The Spirit of Norway is a new-build hotel and the rooms are very clean and modern.

It came with a kitchenette – but there was no water in the tap and there were no kitchen utensils and no kettle, etc. There was, strangely, a rice cooker – which I used to heat up water for my coffee the next morning.

The room was very comfortable and one of the best value for money rooms that I have had in The Philippines.

It was spacious and came with good aircon, cable tv, in-room wifi, kitchenette, seating area, a big bathroom with hot water shower, and balcony.

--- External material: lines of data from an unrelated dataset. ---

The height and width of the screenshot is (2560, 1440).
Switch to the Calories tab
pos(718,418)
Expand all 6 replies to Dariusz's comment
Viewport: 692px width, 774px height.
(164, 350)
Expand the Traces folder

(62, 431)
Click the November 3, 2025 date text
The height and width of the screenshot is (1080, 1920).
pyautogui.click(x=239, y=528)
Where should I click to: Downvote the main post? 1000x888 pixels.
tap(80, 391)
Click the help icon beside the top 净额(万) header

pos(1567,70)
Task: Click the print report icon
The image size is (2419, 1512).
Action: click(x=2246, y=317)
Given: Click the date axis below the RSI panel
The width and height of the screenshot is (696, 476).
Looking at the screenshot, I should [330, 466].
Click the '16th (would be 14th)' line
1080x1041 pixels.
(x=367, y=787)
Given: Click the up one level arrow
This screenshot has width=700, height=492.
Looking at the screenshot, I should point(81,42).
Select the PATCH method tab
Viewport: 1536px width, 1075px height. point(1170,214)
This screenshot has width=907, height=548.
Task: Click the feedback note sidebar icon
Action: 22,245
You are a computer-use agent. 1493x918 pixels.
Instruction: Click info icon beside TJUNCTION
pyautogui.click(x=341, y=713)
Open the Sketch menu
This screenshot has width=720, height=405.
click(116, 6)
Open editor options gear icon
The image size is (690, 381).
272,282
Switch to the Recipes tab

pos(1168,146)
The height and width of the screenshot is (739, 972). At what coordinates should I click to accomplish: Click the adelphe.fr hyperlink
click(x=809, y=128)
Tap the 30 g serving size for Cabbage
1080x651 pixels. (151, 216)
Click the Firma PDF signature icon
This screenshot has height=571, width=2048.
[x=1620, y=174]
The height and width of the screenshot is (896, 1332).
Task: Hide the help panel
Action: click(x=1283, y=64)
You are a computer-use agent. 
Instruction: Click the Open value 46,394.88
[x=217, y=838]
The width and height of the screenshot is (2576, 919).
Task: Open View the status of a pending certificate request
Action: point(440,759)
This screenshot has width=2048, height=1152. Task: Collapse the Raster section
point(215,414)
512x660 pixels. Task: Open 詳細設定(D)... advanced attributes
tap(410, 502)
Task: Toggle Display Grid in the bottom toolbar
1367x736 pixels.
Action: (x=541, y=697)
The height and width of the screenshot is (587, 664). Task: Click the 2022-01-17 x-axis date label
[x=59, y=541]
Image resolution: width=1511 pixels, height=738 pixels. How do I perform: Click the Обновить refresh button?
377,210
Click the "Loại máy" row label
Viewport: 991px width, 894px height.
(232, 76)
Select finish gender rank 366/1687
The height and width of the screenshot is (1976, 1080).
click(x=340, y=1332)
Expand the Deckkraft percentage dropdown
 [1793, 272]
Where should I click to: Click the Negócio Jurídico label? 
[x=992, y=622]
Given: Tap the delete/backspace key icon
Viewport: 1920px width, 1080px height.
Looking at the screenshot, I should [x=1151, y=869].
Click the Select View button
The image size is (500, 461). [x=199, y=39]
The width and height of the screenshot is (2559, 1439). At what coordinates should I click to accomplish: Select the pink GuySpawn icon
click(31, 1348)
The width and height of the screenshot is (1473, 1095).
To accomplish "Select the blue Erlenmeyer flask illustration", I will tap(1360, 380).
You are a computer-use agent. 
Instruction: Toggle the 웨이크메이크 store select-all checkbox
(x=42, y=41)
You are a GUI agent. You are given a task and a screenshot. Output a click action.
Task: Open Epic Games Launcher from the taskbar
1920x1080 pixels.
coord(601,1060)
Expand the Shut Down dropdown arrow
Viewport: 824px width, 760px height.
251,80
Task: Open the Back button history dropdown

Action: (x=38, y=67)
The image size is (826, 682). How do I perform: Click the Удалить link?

They rent Scooters for PHP400 / day – which, on The Philippines islands, is a reasonable price … they, probably, have to be reasonable because they are so isolated.

I arrived at 7:30pm. I asked the receptionist where the nearest Minimart was. She said that the nearest one was too far to walk and that I would need to catch a Tribike. I walked to the end of the hotel driveway and found a small store across the road.

I returned to my hotel and asked to see the food menu. She said that they only did breakfast. I asked where the nearest restaurant was. She said that the nearest one was too far to walk and that I would need to catch a Tribike. I returned to the small store and bought some biscuits. When I returned to the hotel, the receptionist was sitting down and eating chicken and rice. The hotel staff made no attempt to offer me a meal.

I went down for breakfast the next morning and found the menu … there were Lunch and Dinner items listed on the menu.

I don’t know about you but, if a hotel is so isolated, I think that providing meals to guests is a necessity. The Spirit of Norway is an enigma.


The trip from Siquijor to Panglao is a long one but an easy one.

Door-to-door it took me 12 hours. My total cost was PHP1,265. But, for 2 GRANDPAckers, budget PHP2,000.

Alternatively, you could catch the 7pm (3 hour) ferry from Lerena. This would be a bit cheaper but you would arrive very later at your hotel.